Chris: I want to stay around long enough to both see my mistakes come back to bite me and learn from them, but also to see what decisions that I made really lasted, were really smart, and made a difference.

Grace: What does a typical day involve here for you?

Chris: Just working on things as they come up, trying to plan ahead, and a tiny bit of meetings. But it's never the same. Sometimes you're stuck on one problem for a really long time. Sometimes you get through a bunch of things all at once. So a typical day is hard to describe.

Grace: What are your hopes for the future of engineering,

Chris: I like engineering because I feel like there's little drama. People are very focused on what is the best solution to this problem. I can suggest something, but I'm not mortally wounded if you don't like my idea, because if you have a provably better idea, we should use it. Sometimes there's ego, but most of the time everyone's just happy if we find the best solution. And so I really like the practicality of people's perspective as opposed to something where everything is very subjective.

So for the future of engineering, I just want us to have our feet firmly on the ground and for people to operate assuming that everyone has the best intentions and go forth with that.

Grace: Women represent only 14 percent of the total software engineering workforce. What was it that attracted you to the field in spite of there being fewer women? Or was that something that you even thought about?

Chris: Even though I took it as a major in undergrad, I wanted to work in internet policy or intellectual property law after. I dislike people who make policies or rules about things that they don't understand, so I decided I had to go into the industry and work as a developer for at least two years before getting a law degree or masters in public policy. I took a software engineering job in New York after graduation at a clothing rental startup. I had never been to New York, knew nothing about fashion, and it was a startup–who knew if it would succeed. But I thought, I'm young. I have time. Let's do it. So I did it, and I really loved it.

I remember in undergrad I thought, there's no way I would love to stare at code for eight hours a day. I really liked having a balance of art and science, but I was wrong, I really loved it. The people were great. The problems were interesting. And so my plans changed. I never really considered the gender thing because I went into a female led start-up about fluffy dresses where the male engineers would come up to me and ask, "I'm designing a database. Do I need to know the difference between a sweetheart neckline and a boat neckline?"

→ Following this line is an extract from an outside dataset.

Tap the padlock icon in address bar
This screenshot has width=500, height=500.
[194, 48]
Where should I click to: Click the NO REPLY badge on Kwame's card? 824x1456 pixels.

The environment did still skew male on the engineering team, but had an incredible female majority exec so it never played a factor in my day to day, although I'd go to meet-ups for the New York Linux Users Group where there were two women in a group of a hundred people. But I had tons of female engineer role models at my company.

Grace: Is there one role model that comes to mind?

Chris: Yes. Camille Fournier, who wrote The Manager's Path, was my CTO in the beginning. The best piece of advice I got from her was to stay on the technical track until you were absolutely sure you wanted to be a manager. She said that women are often pushed into a managerial track early because our soft skills are perceived as better than men's; that we pay attention to what other people are doing and act as facilitators. It's not that you wouldn't succeed at being a manager, but you would climb further up the career ladder and get to a point where you wouldn't understand the technical nature of what the people on your team were working with because your foundation was shallow. And at that level a woman had the potential to lose more respect from their team because of it then a man because of stereotypes on technical competence.

I've seen variations with friends where it's simply harder to get back to a technical role once you have moved out into managerial or product paths so it's important to only do the move if it's what you want, not because you're being led into it.